The village cemetery includes a War Graves site for airmen from RAF Coleby Grange and RAF Digby (originally RAF Scopwick), and includes the grave of the nineteen-year-old Second World War poet and aviator John Gillespie Magee, who wrote the celebrated poem ‘High Flight’.

Part of the brick tower of Scopwick Tower Mill, which was built in 1827 and fell into disuse around 1912, remains standing.

== History ==

Bronze Age burials and barrows have been found in Scopwick. There is evidence of a Roman settlement (coins, pottery, burials and a dwelling). A Saxon coin found in the village depicts Offa and has been dated to 757–796 AD.

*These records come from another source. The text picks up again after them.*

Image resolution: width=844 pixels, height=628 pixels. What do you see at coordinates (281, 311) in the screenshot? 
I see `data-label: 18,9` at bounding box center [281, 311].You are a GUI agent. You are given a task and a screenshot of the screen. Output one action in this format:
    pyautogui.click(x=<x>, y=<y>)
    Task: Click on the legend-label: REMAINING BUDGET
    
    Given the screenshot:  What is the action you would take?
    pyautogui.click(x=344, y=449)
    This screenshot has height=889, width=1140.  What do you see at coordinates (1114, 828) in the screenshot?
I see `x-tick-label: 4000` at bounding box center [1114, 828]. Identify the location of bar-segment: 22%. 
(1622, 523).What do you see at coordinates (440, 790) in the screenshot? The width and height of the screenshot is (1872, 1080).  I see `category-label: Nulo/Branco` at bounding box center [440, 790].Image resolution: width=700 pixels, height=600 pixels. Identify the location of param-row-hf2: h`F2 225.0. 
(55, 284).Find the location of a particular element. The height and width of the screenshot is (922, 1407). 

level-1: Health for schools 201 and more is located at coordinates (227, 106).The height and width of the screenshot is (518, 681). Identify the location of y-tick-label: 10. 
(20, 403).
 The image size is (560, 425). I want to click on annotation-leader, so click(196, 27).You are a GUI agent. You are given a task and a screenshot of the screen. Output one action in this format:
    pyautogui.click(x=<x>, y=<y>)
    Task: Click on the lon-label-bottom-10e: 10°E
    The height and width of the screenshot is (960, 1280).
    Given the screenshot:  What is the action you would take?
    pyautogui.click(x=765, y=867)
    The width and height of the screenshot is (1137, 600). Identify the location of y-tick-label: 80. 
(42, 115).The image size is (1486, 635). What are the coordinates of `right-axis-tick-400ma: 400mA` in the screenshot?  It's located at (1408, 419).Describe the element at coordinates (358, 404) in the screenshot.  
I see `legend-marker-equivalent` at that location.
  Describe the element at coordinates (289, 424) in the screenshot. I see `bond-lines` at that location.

The village is mentioned in the Domesday Book of 1086 as Scapeuic/Scapewic.

===1964 air incident===
Two pilots ejected on the morning of Monday 15 June 1964. A BAC Jet Provost exploded in mid-air, from Cranwell. Flt Lt Etches and Flt Lt Denham ejected. They were taken to RAF Hospital Nocton Hall. The fire engines were from RAF Digby and the Kesteven Fire Brigade at Sleaford.

==Geography and ecology==

A limestone stream runs through the village toward Kirkby Green and terminates near the railway. Wildlife on the stream includes moorhen, mallard, water mint and hart's tongue fern. Around Scopwick Hall there is a small deciduous woodland. To the northwest of the village is a quarry.